Excerpted passage:
►
Zimbabwe’s President Robert Mugabe has removed Emmerson Mnangagwa from the vice-presidency for displaying “traits of disloyalty”, according to the Information Ministry, abruptly removing a favorite to succeed the 93-year-old leader.
Mr. Mnangagwa’s removal provides a boost for Mr. Mugabe’s wife, Grace, who has been a vocal critic of the vice president and is also seen as a potential successor to her husband.
“The vice president has consistently and persistently exhibited traits of disloyalty, disrespect, deceitfulness, and unreliability,” Information Minister Simon Khaya Moyo said.
Mr. Mnangagwa’s top aide Christopher Gwatidzo said he had not seen the statement by Khaya Moyo and declined to say whether the vice president had been at his office yesterday.
Grace Mugabe, 52 — nicknamed Gucci Grace for her love of shopping — called Mr. Mnangagwa a “coup plotter” and a “coward” in a weekend speech that inflamed an already bad-tempered rift within the ruling Zanu-PF party.
It followed a speech by Mr. Mugabe at a rally on Saturday where he publicly rebuked his deputy for the first time.
The reaction of the military to Mr. Mnangagwa’s dismissal could dictate how coming events will unfold.
◄
Dataset extract:
►
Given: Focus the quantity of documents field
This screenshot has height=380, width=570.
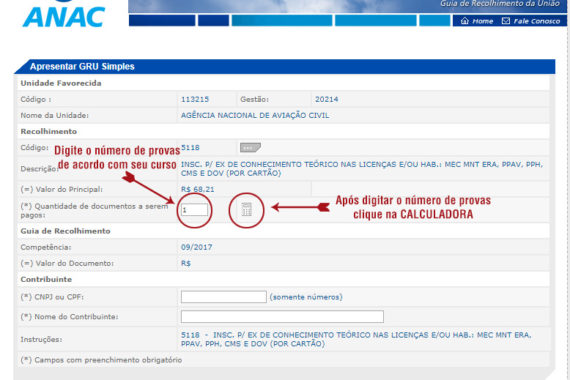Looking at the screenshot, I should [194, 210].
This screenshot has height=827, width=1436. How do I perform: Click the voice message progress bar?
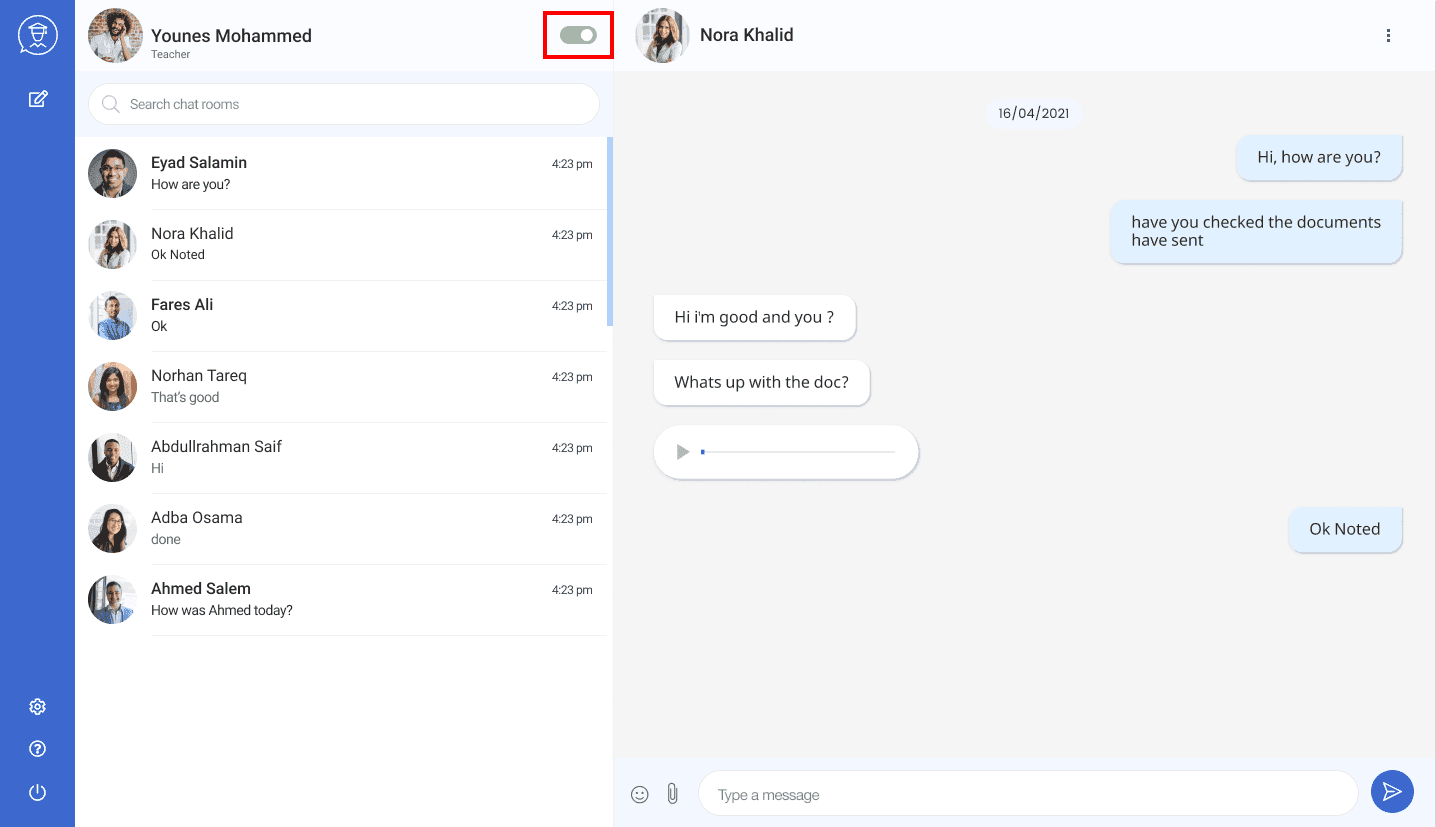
◄
Tasks and exercises:
1. In the news report, what nickname has Grace Mugabe been given?
2. Say whether each statement agrees with the news report, answering yes or no and quoting the deciding words. (a) Robert Mugabe is 93 years old. (b) Christopher Gwatidzo confirmed that the vice president had been at his office yesterday. (c) At the Saturday rally, Mr. Mugabe publicly rebuked his deputy for the first time.

Per-task answers:
1. Gucci Grace

2.
(a) Yes: "the 93-year-old leader"
(b) No: "declined to say whether the vice president had been at his office yesterday"
(c) Yes: "he publicly rebuked his deputy for the first time"